It worked for me without using parameters to the query, whenever I used more than one parameter it showed me the error: 32 Could not authenticate you.

The problem for me, was in the ampersand encoding. So in your code where it's the following line

$url .= "?".http_build_query($query);

I added the following line below:

$url=str_replace("&amp;","&",$url);

And it worked using two or more parameters like screen_name and count.

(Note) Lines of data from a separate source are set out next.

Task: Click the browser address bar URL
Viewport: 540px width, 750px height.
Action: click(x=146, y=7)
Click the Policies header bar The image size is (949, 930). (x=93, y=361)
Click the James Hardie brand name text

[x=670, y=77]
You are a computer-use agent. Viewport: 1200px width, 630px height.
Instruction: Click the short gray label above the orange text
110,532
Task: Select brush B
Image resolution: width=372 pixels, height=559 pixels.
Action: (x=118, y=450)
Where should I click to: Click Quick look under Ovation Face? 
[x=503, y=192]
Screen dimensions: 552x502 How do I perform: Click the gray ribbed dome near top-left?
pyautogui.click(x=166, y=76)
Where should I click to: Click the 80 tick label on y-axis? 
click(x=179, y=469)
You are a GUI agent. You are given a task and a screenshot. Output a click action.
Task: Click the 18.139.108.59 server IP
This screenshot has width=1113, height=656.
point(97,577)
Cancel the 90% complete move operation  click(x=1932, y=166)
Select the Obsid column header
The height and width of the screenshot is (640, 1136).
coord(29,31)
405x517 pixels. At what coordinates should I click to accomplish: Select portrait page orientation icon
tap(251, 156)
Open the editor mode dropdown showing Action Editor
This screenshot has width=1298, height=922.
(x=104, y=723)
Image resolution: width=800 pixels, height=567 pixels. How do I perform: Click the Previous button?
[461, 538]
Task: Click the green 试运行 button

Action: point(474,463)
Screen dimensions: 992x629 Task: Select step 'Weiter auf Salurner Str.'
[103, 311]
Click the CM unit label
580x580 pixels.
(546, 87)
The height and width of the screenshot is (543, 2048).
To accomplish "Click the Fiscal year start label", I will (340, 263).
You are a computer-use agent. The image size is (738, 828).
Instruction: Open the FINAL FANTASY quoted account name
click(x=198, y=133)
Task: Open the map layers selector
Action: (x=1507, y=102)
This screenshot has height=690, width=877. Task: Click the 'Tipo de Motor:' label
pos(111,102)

The whole code looks like this:

$token = 'YOUR TOKEN';
$token_secret = 'TOKEN SECRET';
$consumer_key = 'YOUR KEY';
$consumer_secret = 'KEY SECRET';

$host = 'api.twitter.com';
$method = 'GET';
$path = '/1.1/statuses/user_timeline.json'; // api call path

$query = array( // query parameters
    'screen_name' => 'twitterapi',
    'count' => '2'
);

$oauth = array(
    'oauth_consumer_key' => $consumer_key,
    'oauth_token' => $token,
    'oauth_nonce' => (string)mt_rand(), // a stronger nonce is recommended
    'oauth_timestamp' => time(),
    'oauth_signature_method' => 'HMAC-SHA1',
    'oauth_version' => '1.0'
);

$oauth = array_map("rawurlencode", $oauth); // must be encoded before sorting
$query = array_map("rawurlencode", $query);

$arr = array_merge($oauth, $query); // combine the values THEN sort

asort($arr); // secondary sort (value)
ksort($arr); // primary sort (key)

// http_build_query automatically encodes, but our parameters
// are already encoded, and must be by this point, so we undo
// the encoding step
$querystring = urldecode(http_build_query($arr, '', '&'));

$url = "https://$host$path";

// mash everything together for the text to hash
$base_string = $method."&".rawurlencode($url)."&".rawurlencode($querystring);

// same with the key
$key = rawurlencode($consumer_secret)."&".rawurlencode($token_secret);

// generate the hash
$signature = rawurlencode(base64_encode(hash_hmac('sha1', $base_string, $key, true)));

// this time we're using a normal GET query, and we're only encoding the query params
// (without the oauth params)
$url .= "?".http_build_query($query);
$url=str_replace("&amp;","&",$url); //Patch by @Frewuill

$oauth['oauth_signature'] = $signature; // don't want to abandon all that work!
ksort($oauth); // probably not necessary, but twitter's demo does it

// also not necessary, but twitter's demo does this too
function add_quotes($str) { return '"'.$str.'"'; }
$oauth = array_map("add_quotes", $oauth);

// this is the full value of the Authorization line
$auth = "OAuth " . urldecode(http_build_query($oauth, '', ', '));

// if you're doing post, you need to skip the GET building above
// and instead supply query parameters to CURLOPT_POSTFIELDS
$options = array( CURLOPT_HTTPHEADER => array("Authorization: $auth"),
                  //CURLOPT_POSTFIELDS => $postfields,
                  CURLOPT_HEADER => false,
                  CURLOPT_URL => $url,
                  CURLOPT_RETURNTRANSFER => true,
                  CURLOPT_SSL_VERIFYPEER => false);

// do our business
$feed = curl_init();
curl_setopt_array($feed, $options);
$json = curl_exec($feed);
curl_close($feed);

$twitter_data = json_decode($json);

Hope It helps somebody with the same problem I had.

9
votes

This question helped me a lot but didn't get me all the way in understanding what needs to happen. This blog post did an amazing job of walking me through it.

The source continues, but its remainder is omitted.